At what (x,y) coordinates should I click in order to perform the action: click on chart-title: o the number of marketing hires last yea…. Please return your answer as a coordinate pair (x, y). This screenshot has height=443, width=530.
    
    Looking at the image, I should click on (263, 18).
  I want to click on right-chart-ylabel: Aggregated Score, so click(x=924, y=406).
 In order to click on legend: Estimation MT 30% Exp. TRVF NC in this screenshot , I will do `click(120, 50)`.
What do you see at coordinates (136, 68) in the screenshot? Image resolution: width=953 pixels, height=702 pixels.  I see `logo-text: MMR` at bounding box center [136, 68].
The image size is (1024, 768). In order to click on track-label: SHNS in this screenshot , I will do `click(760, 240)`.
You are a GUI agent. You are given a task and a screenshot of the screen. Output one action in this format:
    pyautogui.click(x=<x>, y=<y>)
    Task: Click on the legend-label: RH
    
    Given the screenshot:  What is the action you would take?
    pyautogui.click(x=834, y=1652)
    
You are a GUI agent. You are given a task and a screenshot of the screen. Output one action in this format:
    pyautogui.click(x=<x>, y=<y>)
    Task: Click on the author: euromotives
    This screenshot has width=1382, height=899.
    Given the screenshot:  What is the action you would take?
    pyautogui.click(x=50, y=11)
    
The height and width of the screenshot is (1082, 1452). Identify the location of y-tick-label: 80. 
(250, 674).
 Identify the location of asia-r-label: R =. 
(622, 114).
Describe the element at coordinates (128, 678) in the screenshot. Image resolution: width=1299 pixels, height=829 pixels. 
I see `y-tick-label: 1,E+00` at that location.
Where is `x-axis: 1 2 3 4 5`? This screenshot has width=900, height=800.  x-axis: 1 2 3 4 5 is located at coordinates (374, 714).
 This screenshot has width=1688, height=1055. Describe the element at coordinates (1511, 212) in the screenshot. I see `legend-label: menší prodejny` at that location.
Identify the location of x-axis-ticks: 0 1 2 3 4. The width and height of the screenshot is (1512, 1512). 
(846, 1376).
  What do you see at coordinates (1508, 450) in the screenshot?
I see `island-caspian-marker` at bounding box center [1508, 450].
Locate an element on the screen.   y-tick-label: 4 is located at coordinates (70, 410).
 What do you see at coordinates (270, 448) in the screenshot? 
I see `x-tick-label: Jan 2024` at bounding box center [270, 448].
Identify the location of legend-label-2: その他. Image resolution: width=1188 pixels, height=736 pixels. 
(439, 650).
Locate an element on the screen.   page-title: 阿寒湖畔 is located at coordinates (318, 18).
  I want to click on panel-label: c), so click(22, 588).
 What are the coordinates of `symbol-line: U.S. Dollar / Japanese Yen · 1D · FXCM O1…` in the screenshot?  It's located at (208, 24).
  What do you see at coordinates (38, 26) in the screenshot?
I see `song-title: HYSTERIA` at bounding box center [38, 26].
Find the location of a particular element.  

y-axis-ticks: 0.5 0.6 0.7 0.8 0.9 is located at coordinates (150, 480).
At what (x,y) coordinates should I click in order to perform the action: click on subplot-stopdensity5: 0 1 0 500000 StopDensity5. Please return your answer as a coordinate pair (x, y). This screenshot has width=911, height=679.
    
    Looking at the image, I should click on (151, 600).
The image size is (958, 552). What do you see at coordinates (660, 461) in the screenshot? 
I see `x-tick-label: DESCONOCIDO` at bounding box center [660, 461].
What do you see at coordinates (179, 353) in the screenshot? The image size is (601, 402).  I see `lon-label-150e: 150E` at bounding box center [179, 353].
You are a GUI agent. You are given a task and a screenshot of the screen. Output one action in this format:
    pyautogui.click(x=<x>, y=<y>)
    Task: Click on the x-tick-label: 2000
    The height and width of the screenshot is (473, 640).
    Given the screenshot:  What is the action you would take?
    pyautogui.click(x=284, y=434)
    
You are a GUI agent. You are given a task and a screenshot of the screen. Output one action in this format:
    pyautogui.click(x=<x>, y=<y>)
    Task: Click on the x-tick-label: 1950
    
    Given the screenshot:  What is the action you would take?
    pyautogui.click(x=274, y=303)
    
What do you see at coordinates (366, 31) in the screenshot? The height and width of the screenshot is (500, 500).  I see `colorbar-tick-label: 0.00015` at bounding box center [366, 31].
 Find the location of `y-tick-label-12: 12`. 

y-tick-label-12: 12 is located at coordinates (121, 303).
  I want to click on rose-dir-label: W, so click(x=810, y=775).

Exercise:
Reproduce all of the entries above word for word, with each line unchanged.

Your solution:
At what (x,y) coordinates should I click in order to perform the action: click on chart-title: o the number of marketing hires last yea…. Please return your answer as a coordinate pair (x, y). This screenshot has height=443, width=530.
    
    Looking at the image, I should click on (263, 18).
  I want to click on right-chart-ylabel: Aggregated Score, so click(x=924, y=406).
 In order to click on legend: Estimation MT 30% Exp. TRVF NC in this screenshot , I will do `click(120, 50)`.
What do you see at coordinates (136, 68) in the screenshot? Image resolution: width=953 pixels, height=702 pixels.  I see `logo-text: MMR` at bounding box center [136, 68].
The image size is (1024, 768). In order to click on track-label: SHNS in this screenshot , I will do `click(760, 240)`.
You are a GUI agent. You are given a task and a screenshot of the screen. Output one action in this format:
    pyautogui.click(x=<x>, y=<y>)
    Task: Click on the legend-label: RH
    
    Given the screenshot:  What is the action you would take?
    pyautogui.click(x=834, y=1652)
    
You are a GUI agent. You are given a task and a screenshot of the screen. Output one action in this format:
    pyautogui.click(x=<x>, y=<y>)
    Task: Click on the author: euromotives
    This screenshot has width=1382, height=899.
    Given the screenshot:  What is the action you would take?
    pyautogui.click(x=50, y=11)
    
The height and width of the screenshot is (1082, 1452). Identify the location of y-tick-label: 80. 
(250, 674).
 Identify the location of asia-r-label: R =. 
(622, 114).
Describe the element at coordinates (128, 678) in the screenshot. Image resolution: width=1299 pixels, height=829 pixels. 
I see `y-tick-label: 1,E+00` at that location.
Where is `x-axis: 1 2 3 4 5`? This screenshot has width=900, height=800.  x-axis: 1 2 3 4 5 is located at coordinates (374, 714).
 This screenshot has width=1688, height=1055. Describe the element at coordinates (1511, 212) in the screenshot. I see `legend-label: menší prodejny` at that location.
Identify the location of x-axis-ticks: 0 1 2 3 4. The width and height of the screenshot is (1512, 1512). 
(846, 1376).
  What do you see at coordinates (1508, 450) in the screenshot?
I see `island-caspian-marker` at bounding box center [1508, 450].
Locate an element on the screen.   y-tick-label: 4 is located at coordinates (70, 410).
 What do you see at coordinates (270, 448) in the screenshot? 
I see `x-tick-label: Jan 2024` at bounding box center [270, 448].
Identify the location of legend-label-2: その他. Image resolution: width=1188 pixels, height=736 pixels. 
(439, 650).
Locate an element on the screen.   page-title: 阿寒湖畔 is located at coordinates (318, 18).
  I want to click on panel-label: c), so click(22, 588).
 What are the coordinates of `symbol-line: U.S. Dollar / Japanese Yen · 1D · FXCM O1…` in the screenshot?  It's located at (208, 24).
  What do you see at coordinates (38, 26) in the screenshot?
I see `song-title: HYSTERIA` at bounding box center [38, 26].
Find the location of a particular element.  

y-axis-ticks: 0.5 0.6 0.7 0.8 0.9 is located at coordinates (150, 480).
At what (x,y) coordinates should I click in order to perform the action: click on subplot-stopdensity5: 0 1 0 500000 StopDensity5. Please return your answer as a coordinate pair (x, y). This screenshot has width=911, height=679.
    
    Looking at the image, I should click on (151, 600).
The image size is (958, 552). What do you see at coordinates (660, 461) in the screenshot? 
I see `x-tick-label: DESCONOCIDO` at bounding box center [660, 461].
What do you see at coordinates (179, 353) in the screenshot? The image size is (601, 402).  I see `lon-label-150e: 150E` at bounding box center [179, 353].
You are a GUI agent. You are given a task and a screenshot of the screen. Output one action in this format:
    pyautogui.click(x=<x>, y=<y>)
    Task: Click on the x-tick-label: 2000
    The height and width of the screenshot is (473, 640).
    Given the screenshot:  What is the action you would take?
    pyautogui.click(x=284, y=434)
    
You are a GUI agent. You are given a task and a screenshot of the screen. Output one action in this format:
    pyautogui.click(x=<x>, y=<y>)
    Task: Click on the x-tick-label: 1950
    
    Given the screenshot:  What is the action you would take?
    pyautogui.click(x=274, y=303)
    
What do you see at coordinates (366, 31) in the screenshot? The height and width of the screenshot is (500, 500).  I see `colorbar-tick-label: 0.00015` at bounding box center [366, 31].
 Find the location of `y-tick-label-12: 12`. 

y-tick-label-12: 12 is located at coordinates (121, 303).
  I want to click on rose-dir-label: W, so click(x=810, y=775).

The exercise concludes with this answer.